In my last article I dug down into some of the joys of undefined pointer behavior in C. But I did it in the context of an architecture that most developers aren't too likely to ever see again, the Intel 8086. I wanted to show that this stuff matters even with more mainstream architectures because compilers are free to do a lot of non-obvious things. C is not assembly.
The United States Computer Emergency Readiness Team (US-CERT) "is charged with providing response support and defense against cyber attacks for the Federal Civil Executive Branch (.gov) and information sharing and collaboration with state and local government, industry and international partners."
With a U.S. Department of Homeland Security badge on their page you know they're serious. When you overflow your buffers the terrorists win. So you'd think they'd take C seriously.
I found a real WTF gem caused by programmers treating C like assembly. Vulnerability Note VU#162289
"In the C language, given the following types:
char *buf; int len;
some C compilers will assume that buf+len >= buf. As a result, code that performs wrapping checks similar to the following:
len = 1<<30; [...] if(buf+len < buf) /* wrap check */ [...overflow occurred...]
are optimized out by these compilers; no object code to perform the check will appear in the resulting executable program. In the case where the wrap test expression is optimized out, a subsequent manipulation of len could cause an overflow. As a result, applications that perform such checks may be vulnerable to buffer overflows."
The advisory is careful to admit that compilers are free to do just that. Here's why: greatly simplified, the C standard says a pointer must point at a valid object or just past the end. Any pointer arithmetic that might cause a pointer to step outside those bounds yields undefined behavior. Now, there's some code missing from their snippet, but I have to assume that the compiler knows that buf points at the beginning of something and not into the middle. So by definition either buf + len >= buf or the program is free to do anything up to and including launching shoulder mounted kitten missiles at Capitol Hill.

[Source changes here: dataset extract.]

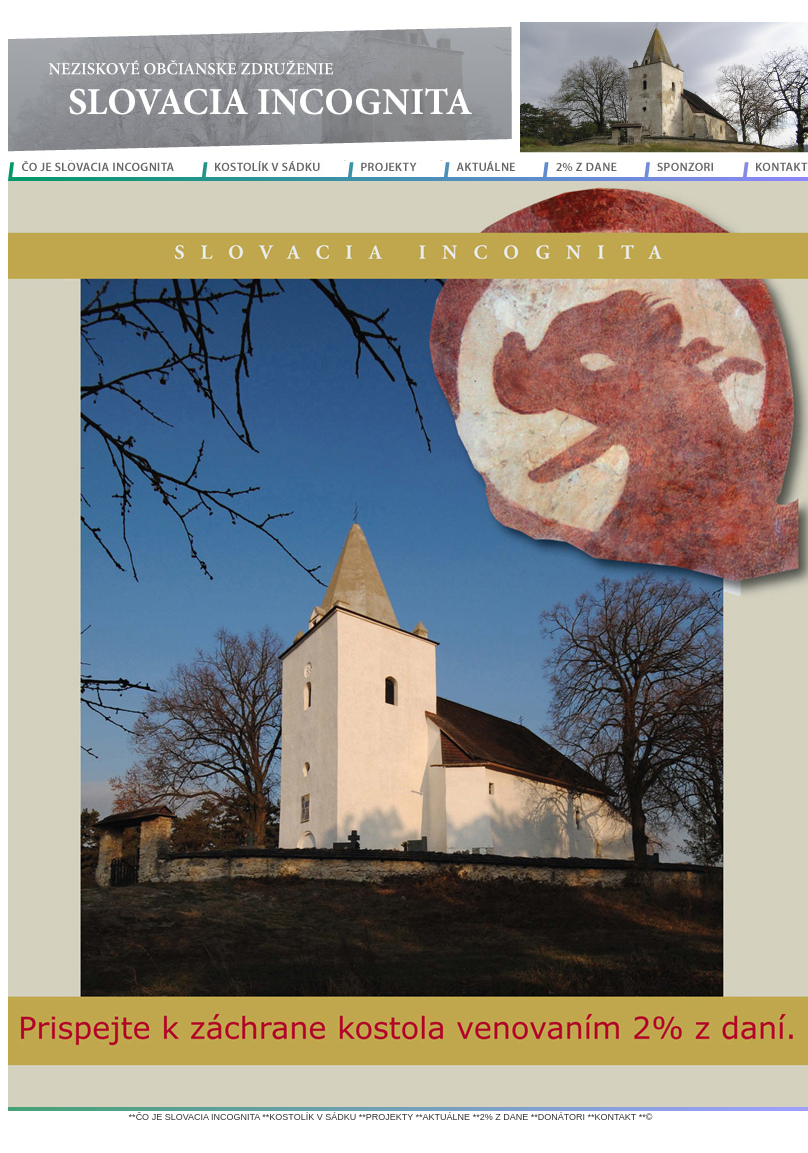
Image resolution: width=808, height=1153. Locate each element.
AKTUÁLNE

Still, there is a WTF to lay on the compiler writer here. If a programmer writes an "if" test then presumably he or she had some reason to believe that sometimes the test might be true. Before optimizing away the conditional the compiler really should have issued a warning.

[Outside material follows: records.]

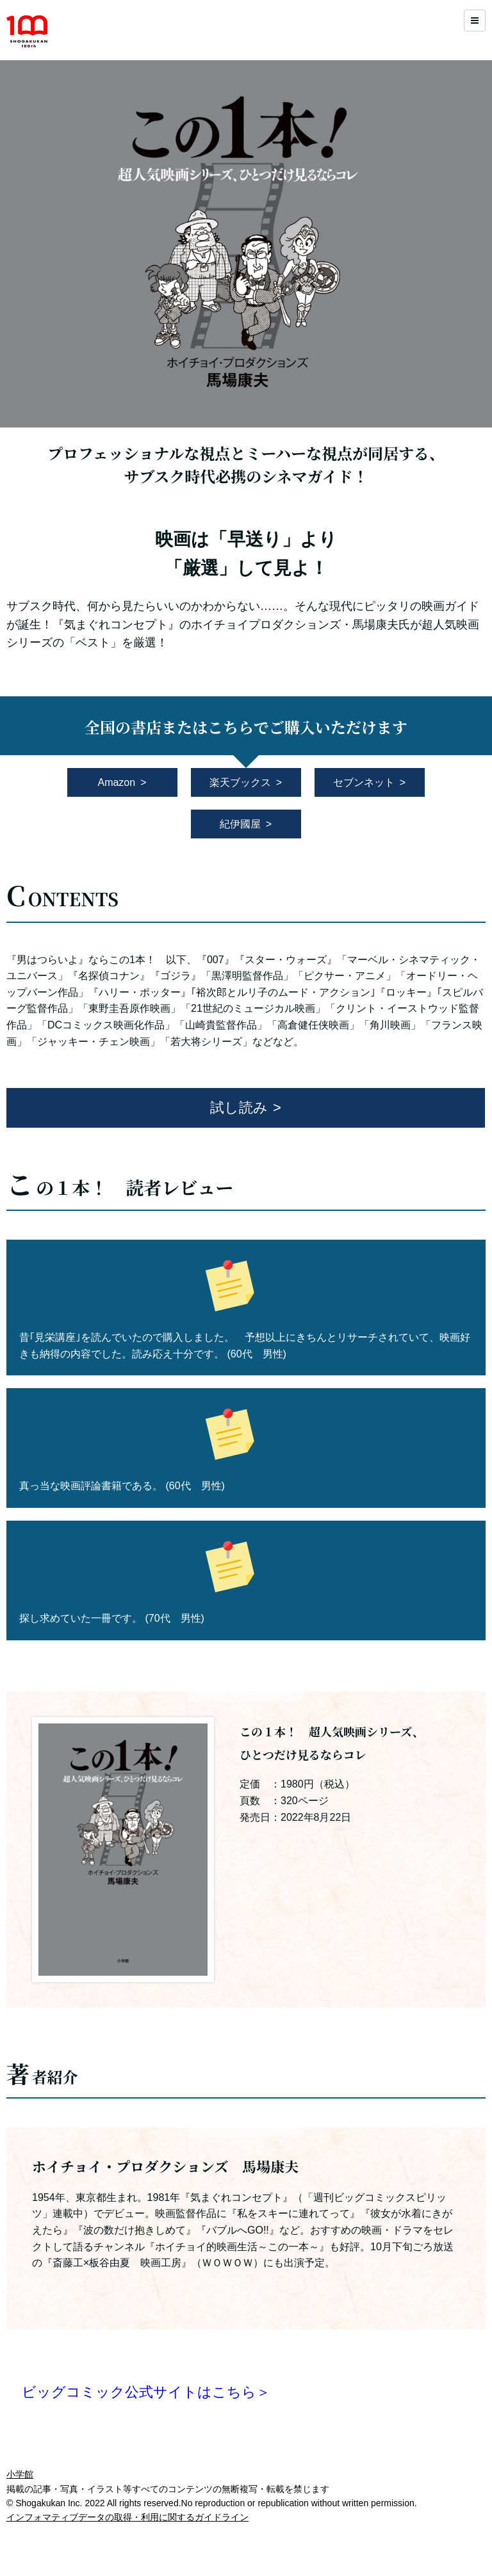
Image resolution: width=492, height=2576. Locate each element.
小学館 (19, 2474)
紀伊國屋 (240, 824)
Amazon (116, 782)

In order for this code to have any hope of working a few assumptions must hold: sizeof(int) <= sizeof(char *), overflow must happen "silently", etc. But there's another major assumption here: the buffer pointed to by buf must be located at the end of its address space. With a check like this, if there are any objects located higher in the same overflow segment then those objects are getting some kitten missiles. So another WTF is a developer making an assumption about how a compiler works in the face of undefined code.
Now, there are a few scenarios where all these assumptions might be justified. For instance, if you're targeting some special purpose embedded device then memory layout might be well understood. In such situations, the optimization performed by the compiler might be shocking indeed, even if technically permissible.
The problem is that the developer is thinking at the assembly code level but the C standard says the compiler doesn't have to "think" the same way. In assembly the distance between what you write and the object code generated is pretty small (barring some kind of complicated macro magic). In C the distance is quite a bit larger.
Repeat after me, C is not assembly.
In my mind the real WTF is the US-CERT's proposed solution.
"Cast objects of type char* to uintptr_t before comparison. The faulty wrapping check listed above would be written
#include <stdint.h> [...] if((uintptr_t)buf+len < (uintptr_t)buf) [...]
Alternatively, developers can use size_t on platforms that do not provide the uintptr_t type."
Yes, that's right, the proposed solution is to replace one set of undefined behavior with another. Well...WTF? Didn't we get here because the compiler was free to do anything in the face of undefined semantics?
C is not assembly. Not even when you do some casting. Pointers might be segmented in such a way that overflow behavior for pointers is totally different from that of integral types. Or sizeof(int) > sizeof(uintptr_t). Or the cast to an integral type could do anything at all like invert the bits. Or shoulder mounted kitten missiles. Whatever.
The Real Solution
The best solution is "don't do that." Give the buffer a size and compare len to that size. The assumption that the buffer is the last object in its address space is just playing with fire. But I'll assume they really did need to use memory at the end of the address space. Fine. What's the solution?
It's this: you can't say "end of address space" portably in C so tread carefully when you use undefined behavior. Minimize the amount of undefined behavior you depend on. Pull the non-portable stuff out into separate compilation units and document that the assumptions. Maybe even write the non-portable stuff in assembly where you know what's going to happen, but at least write a unit test that ensures that the compiler behaves the way you think it does. And always, always remember that C is not assembly.